Alors en effet, Emmanuel Macron annonce que le déploiement militaire français au Sahel sera maintenu et qu’il ira d’ailleurs visiter les troupes françaises sur place. Est-ce que ça vous choque ?

On est dans une véritable continuité. Je tiens à rappeler que cette opération qui est l’opération Barkhane, n’a toujours pas été validée par le Parlement français, donc elle est toujours anticonstitutionnelle. Pour le coup, nous sommes vraiment dans une continuité entre le mandat de Hollande et le mandat potentiel de Monsieur Emmanuel Macron.

Sur le plan économique, Emmanuel Macron promet des relations d’égal à égal

Oui, ce qui risque d’être le cas c’est surtout une politique commerciale extrêmement agressive de soutien aux entreprises françaises qui peut avoir des effets délétères sur le tissu économique des pays africains concernés.

Qu’est-ce qui vous fait penser cela ? Son passé comme ministre de l’Economie ?

Absolument. Il se base sur les idées néolibérales qui ont notamment pu faire des ravages en Afrique dans les années 90 avec les plans d’ajustement structurels du FMI, par exemple. Le «tout entreprise» n’est pas un gage de réussite.

Mais quand il était ministre de l’Economie – vous vous souvenez – Emmanuel Macron est allé inaugurer une usine Renault en Algérie, à Oran et une usine Peugeot au Maroc, à Kenitra !

Oui, absolument.
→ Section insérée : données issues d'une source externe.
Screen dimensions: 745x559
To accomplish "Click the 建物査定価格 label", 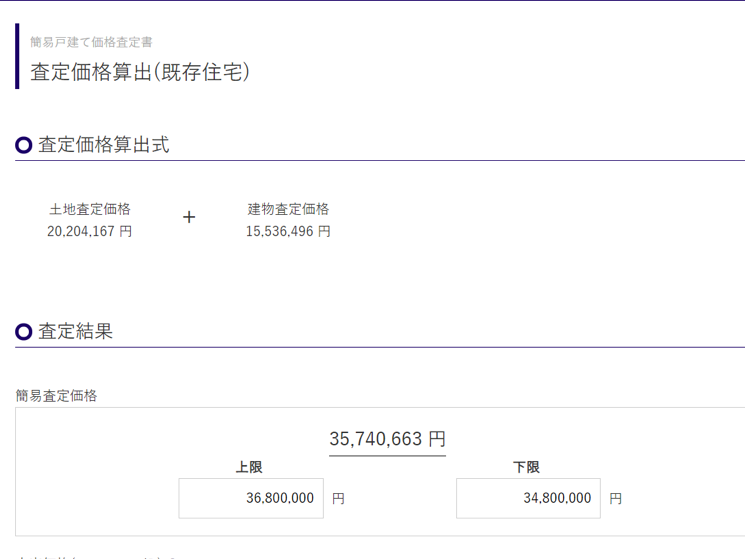I will (x=288, y=209).
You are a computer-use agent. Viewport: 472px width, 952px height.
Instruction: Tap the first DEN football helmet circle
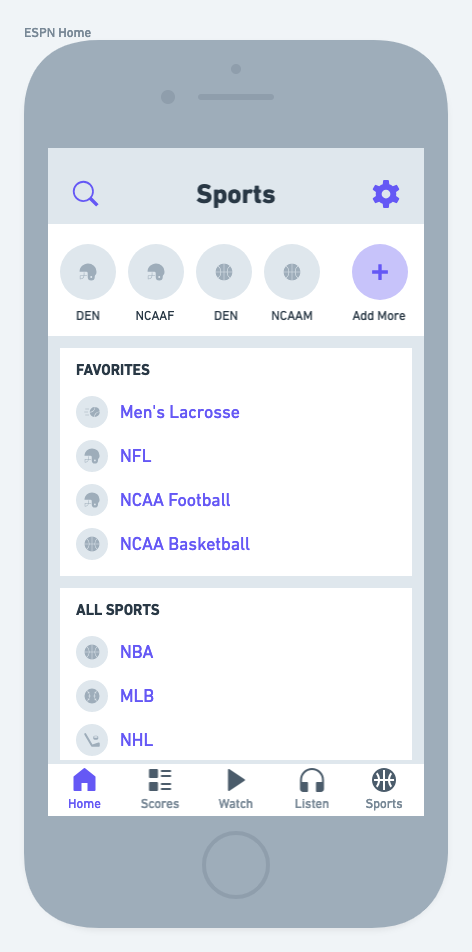88,272
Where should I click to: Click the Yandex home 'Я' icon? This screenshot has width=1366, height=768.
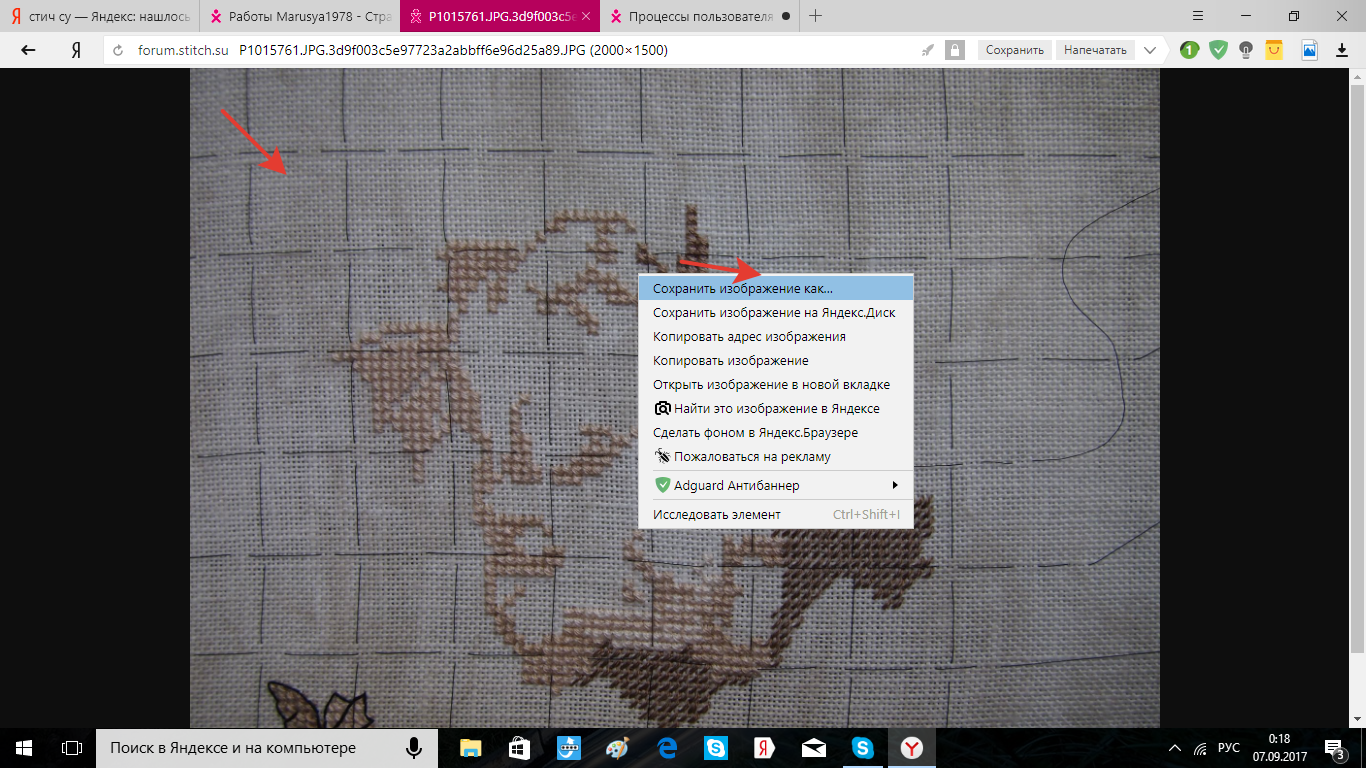76,50
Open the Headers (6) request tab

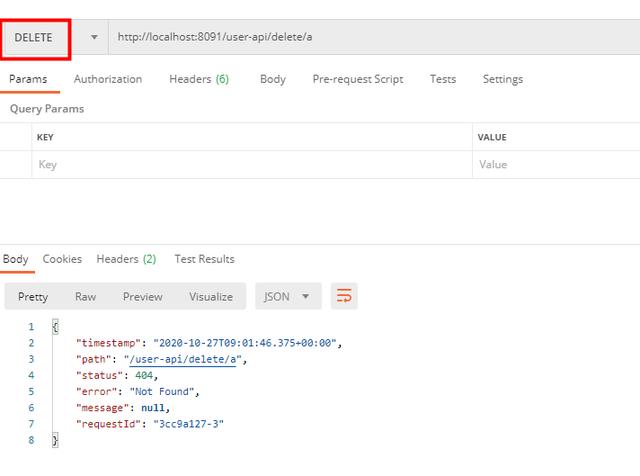click(x=199, y=79)
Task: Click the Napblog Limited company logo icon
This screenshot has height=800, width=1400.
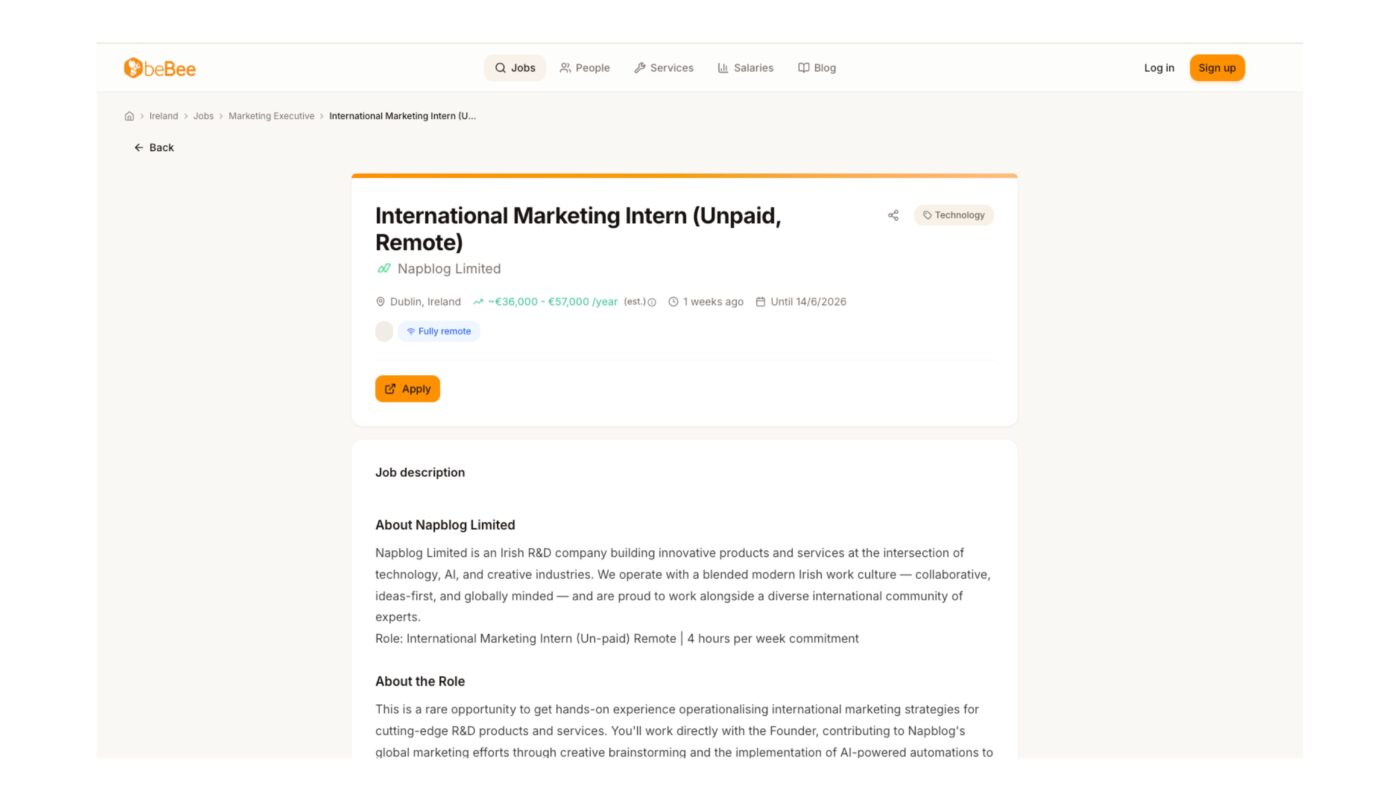Action: pos(383,269)
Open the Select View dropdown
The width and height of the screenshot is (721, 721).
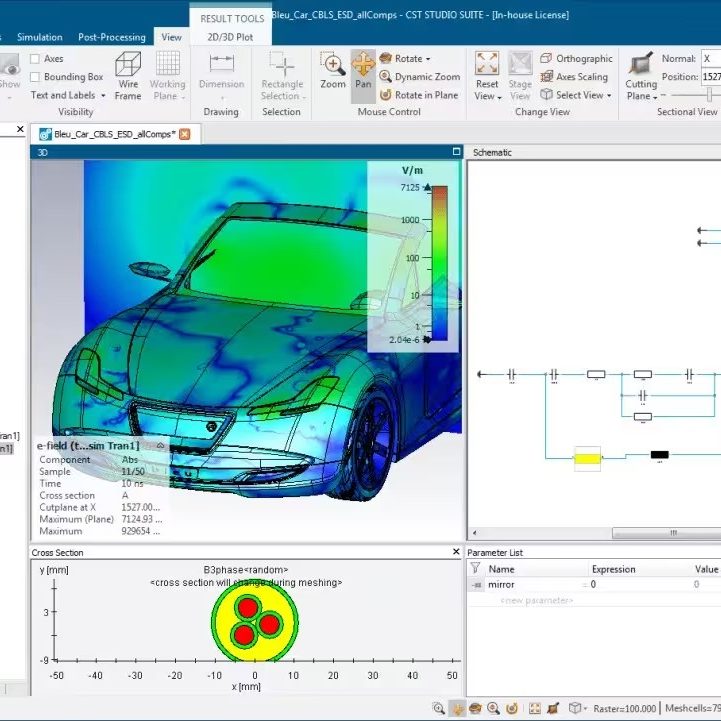tap(577, 95)
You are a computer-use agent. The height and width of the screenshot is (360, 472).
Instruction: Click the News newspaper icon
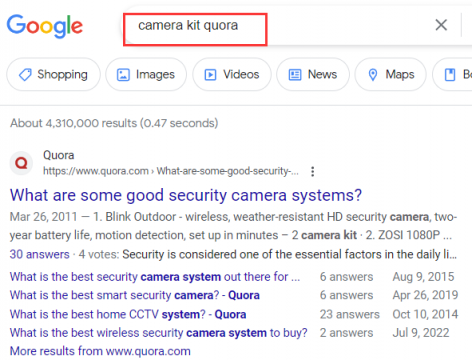(x=295, y=75)
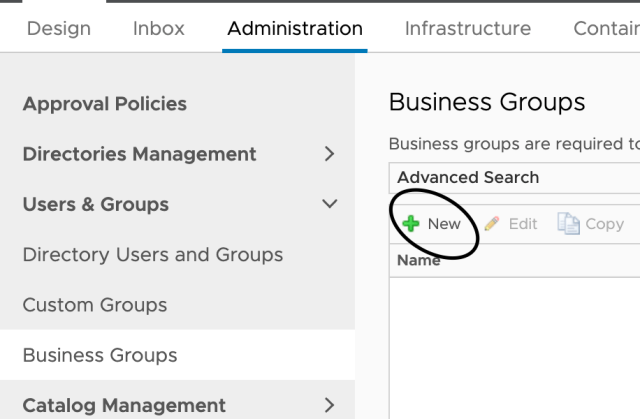Open the Containers tab
The height and width of the screenshot is (419, 640).
click(x=605, y=28)
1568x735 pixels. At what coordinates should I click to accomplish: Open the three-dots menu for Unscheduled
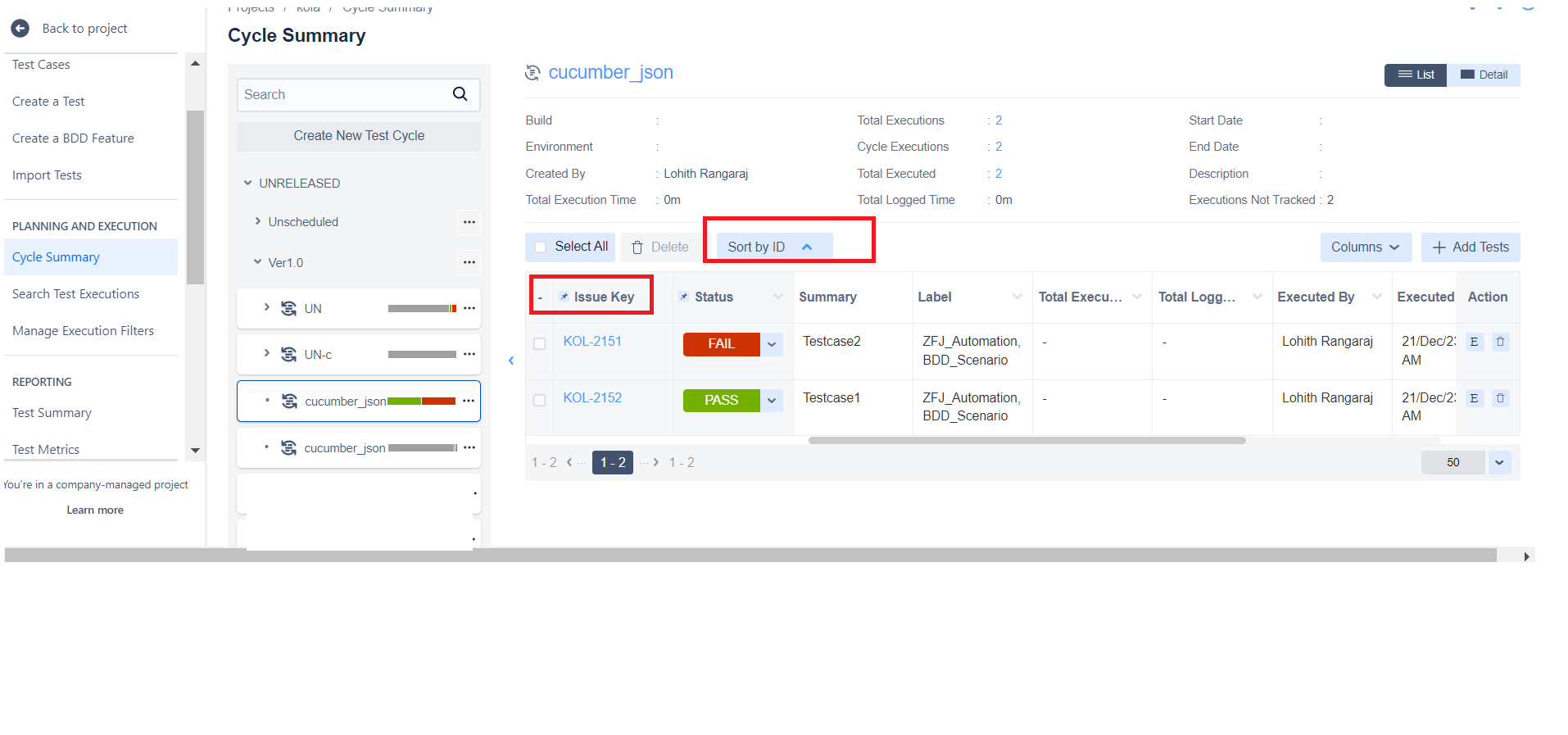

Qu’il aille couper des rubans en Afrique ne m’étonne pas, mais il y a tout le reste de la Françafrique. Il y a le soutien aux dictatures qui peut être la présence de bases militaires françaises, de soldats sur le territoire africain, et qui est le maintien aussi du franc Cfa.

Mais cette délocalisation de deux grands groupes français sur le continent africain ça ne va pas dans le bon sens, à votre avis ?

Ce sont des localisations d’entreprises puisqu’il existe des marchés algériens et marocains. Mais notre association se positionne sur tout ce qui est soutien aux dictatures, soutien à des régimes corrompus en Afrique. Sur cet aspect purement d’accompagnement économique des entreprises françaises, je ne me positionnerais pas dans le débat. C’est une pure décision privée avec un accompagnement public.

Quand il est allé à Alger au mois de février le candidat Macron a qualifié la colonisation française de crime contre l’humanité. Comment avez-vous réagi à ce moment-là ?

Effectivement, c’était pour le coup une décision courageuse que tous ne font pas et il est effectivement nécessaire de rappeler les horreurs de ce qu’a été la colonisation française, cette phase noire de notre histoire.

Donc ça pour vous, ça c’est un point positif ?

C’est un point positif, effectivement.